*EXERCISE MATERIALS*
··········
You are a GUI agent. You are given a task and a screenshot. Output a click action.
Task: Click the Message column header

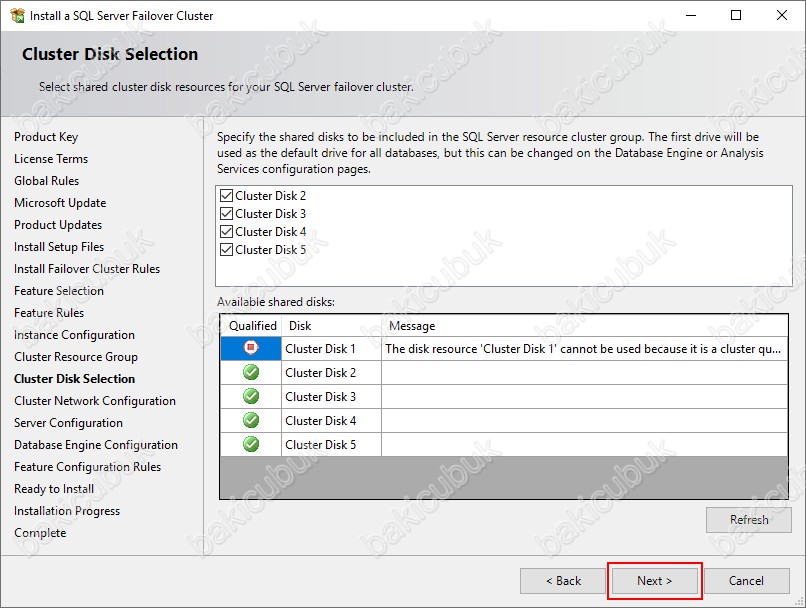coord(584,326)
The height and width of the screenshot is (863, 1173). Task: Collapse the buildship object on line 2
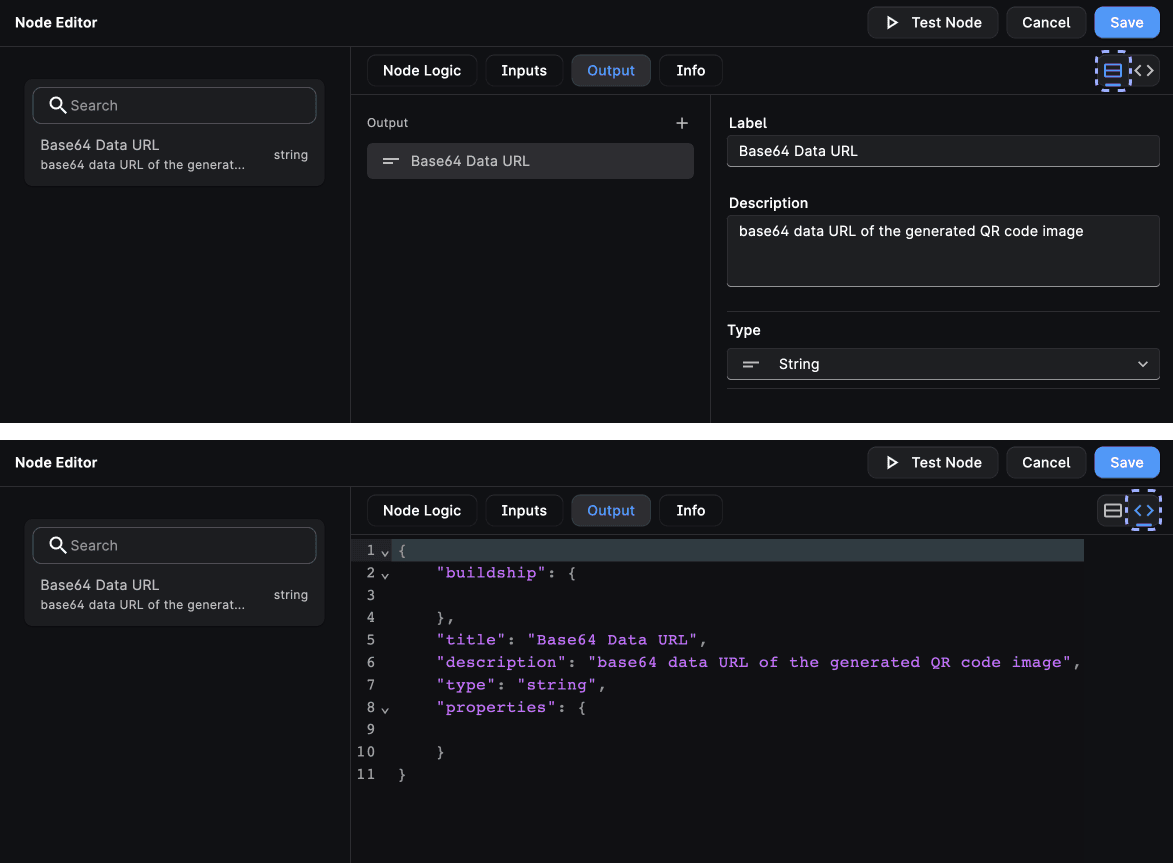click(x=385, y=573)
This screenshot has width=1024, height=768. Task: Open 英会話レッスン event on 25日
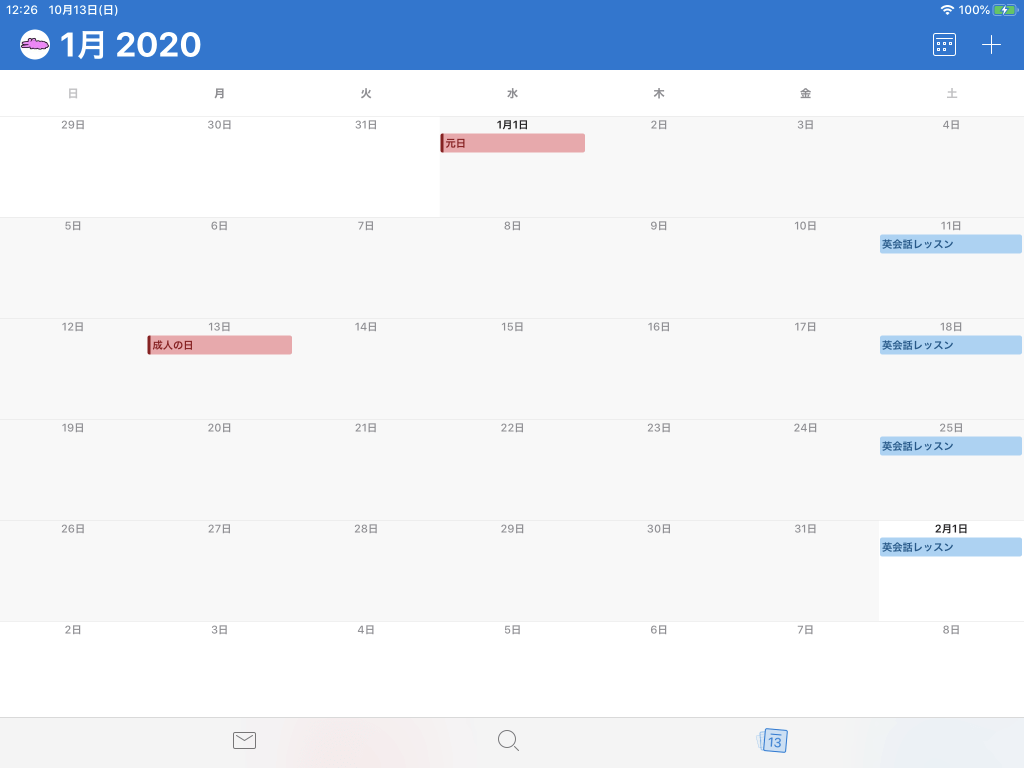pos(950,446)
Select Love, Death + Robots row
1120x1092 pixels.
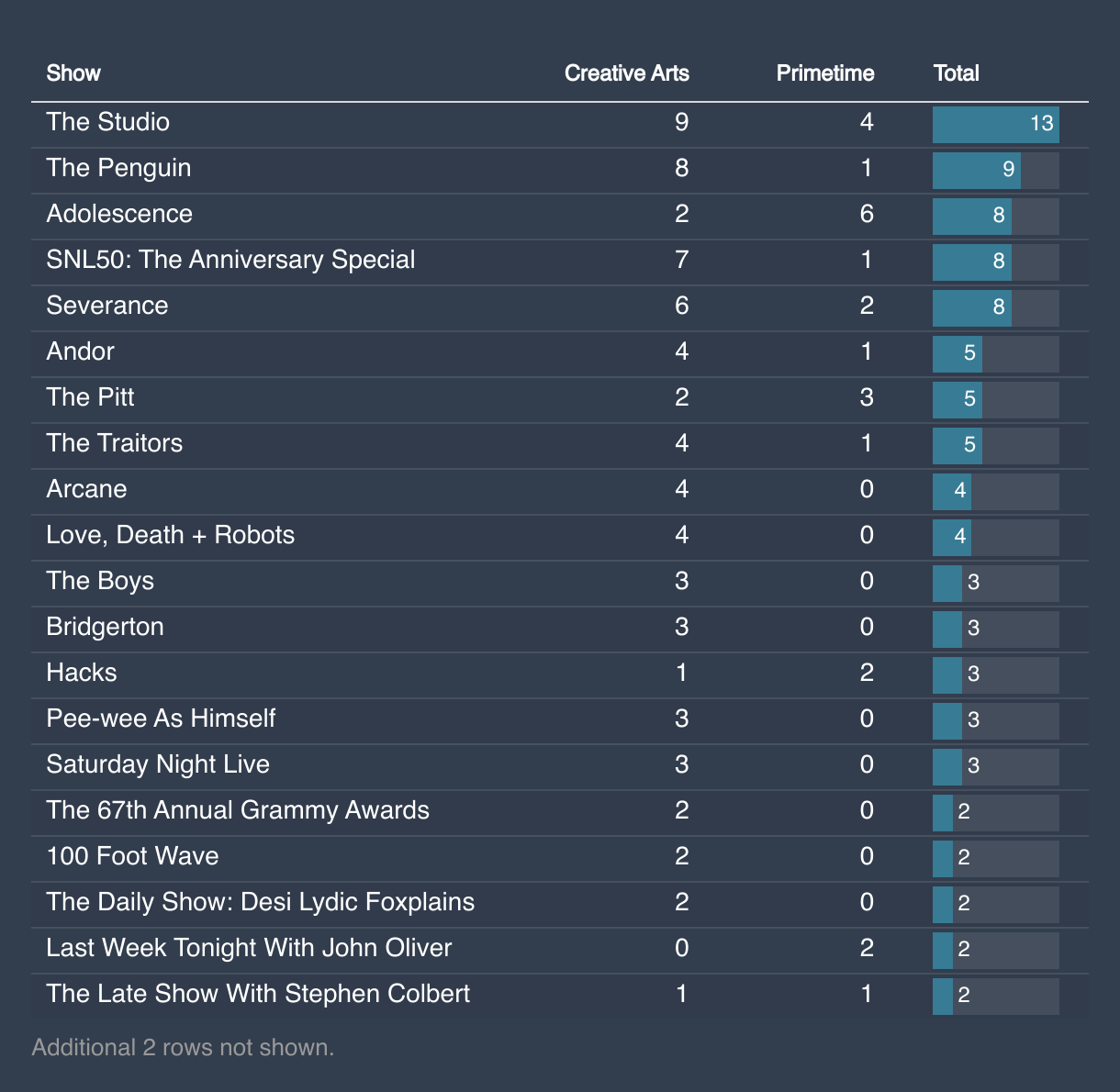click(560, 538)
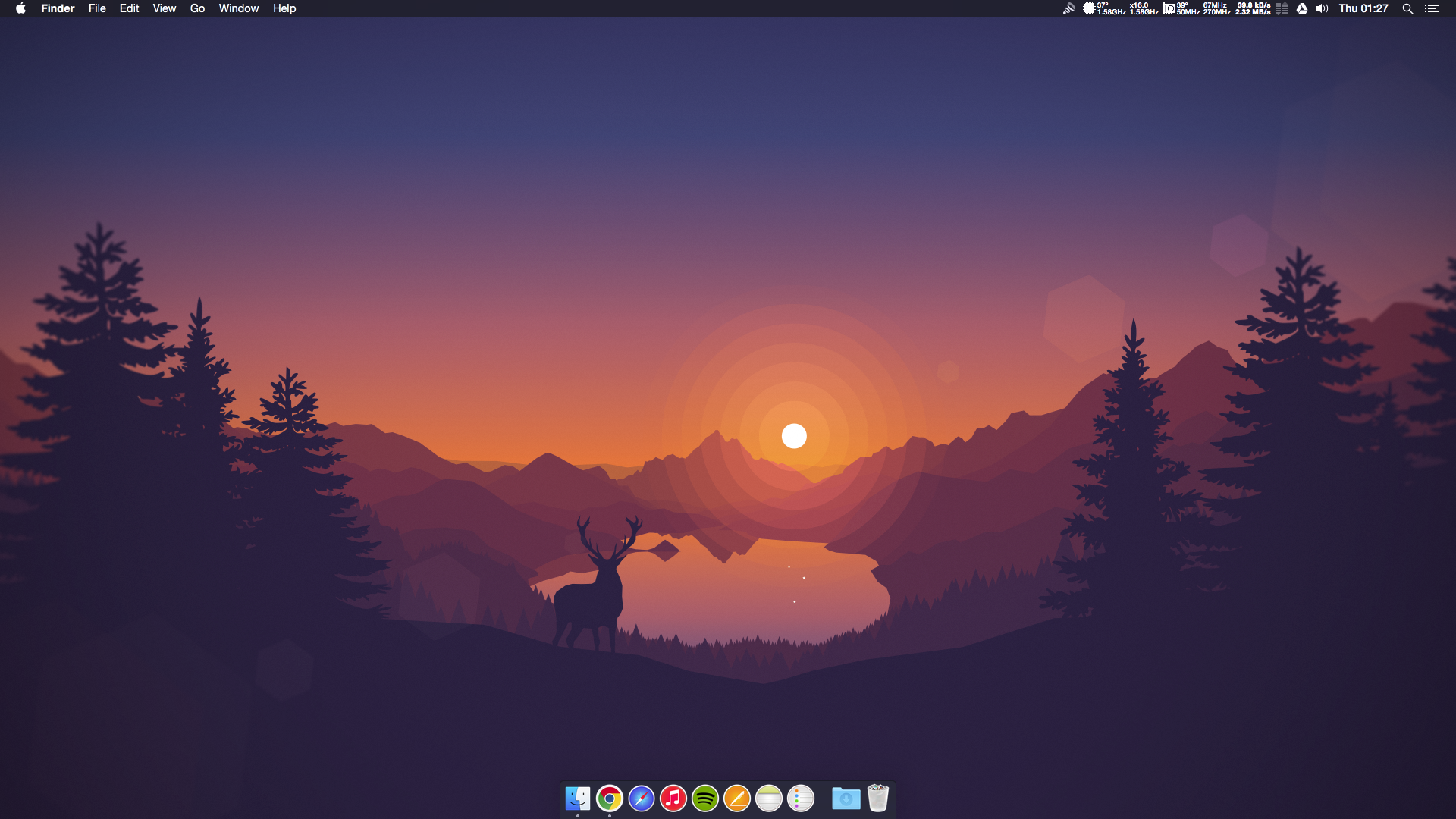The image size is (1456, 819).
Task: Open the orange Pages app icon
Action: coord(736,798)
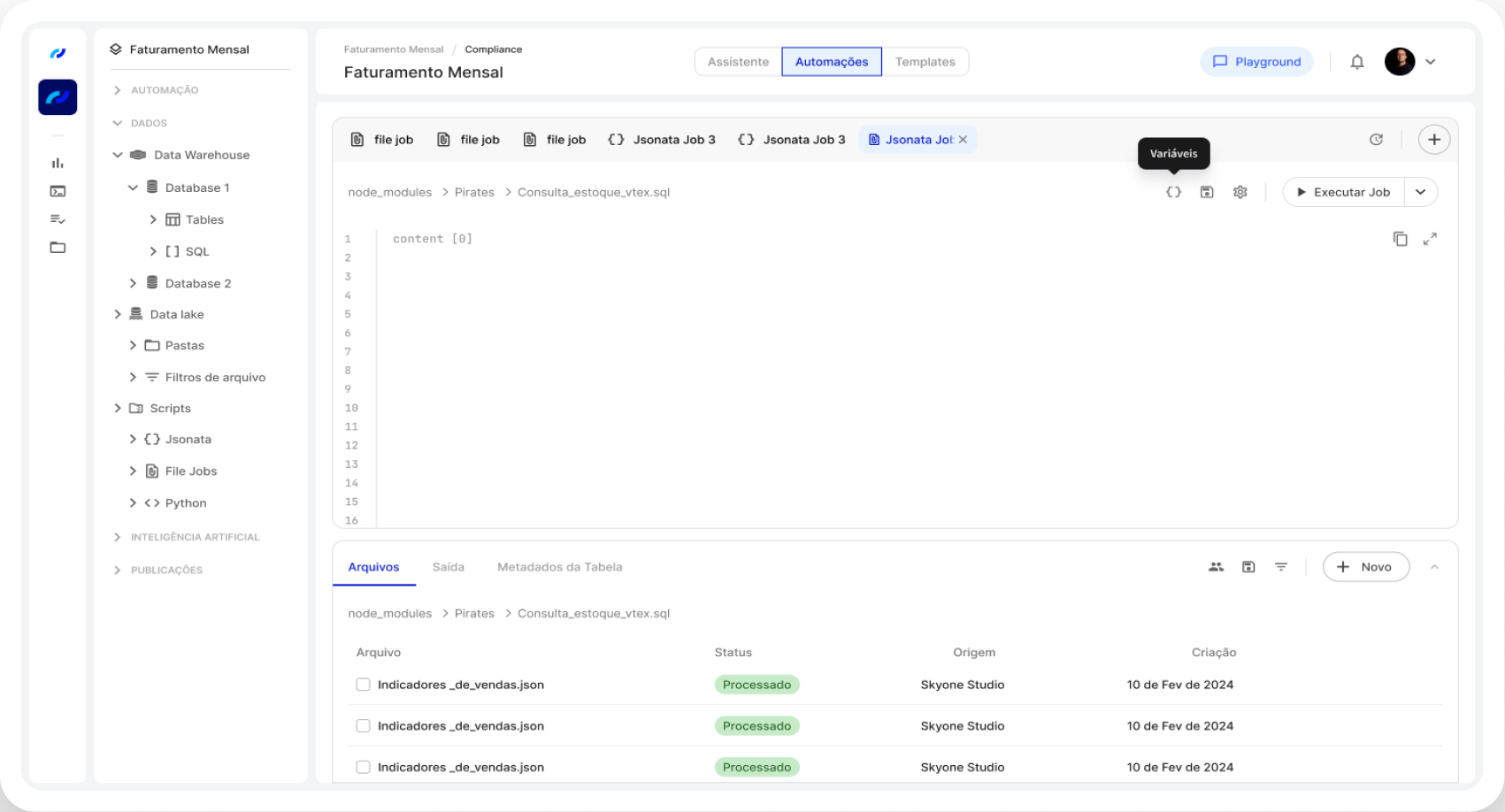Check the first Indicadores_de_vendas.json checkbox
1505x812 pixels.
(363, 685)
··········
*PROBLEM TO WORK ON*
Rewrite all of the entries with every "screenshot" changed to "screen capture" and the rest left as is. Leave out the pictures.

*WRITTEN ANSWER*
You are a GUI agent. You are given a task and a screen capture. Output a click action.
Task: Click the Message column header

coord(584,326)
The height and width of the screen capture is (863, 1173). Task: Collapse the buildship object on line 2
click(x=385, y=573)
This screen capture has width=1024, height=768. Task: Open 英会話レッスン event on 25日
pos(950,446)
Select Love, Death + Robots row
1120x1092 pixels.
click(560, 538)
The image size is (1456, 819).
Task: Open the orange Pages app icon
Action: coord(736,798)
Check the first Indicadores_de_vendas.json checkbox
1505x812 pixels.
(363, 685)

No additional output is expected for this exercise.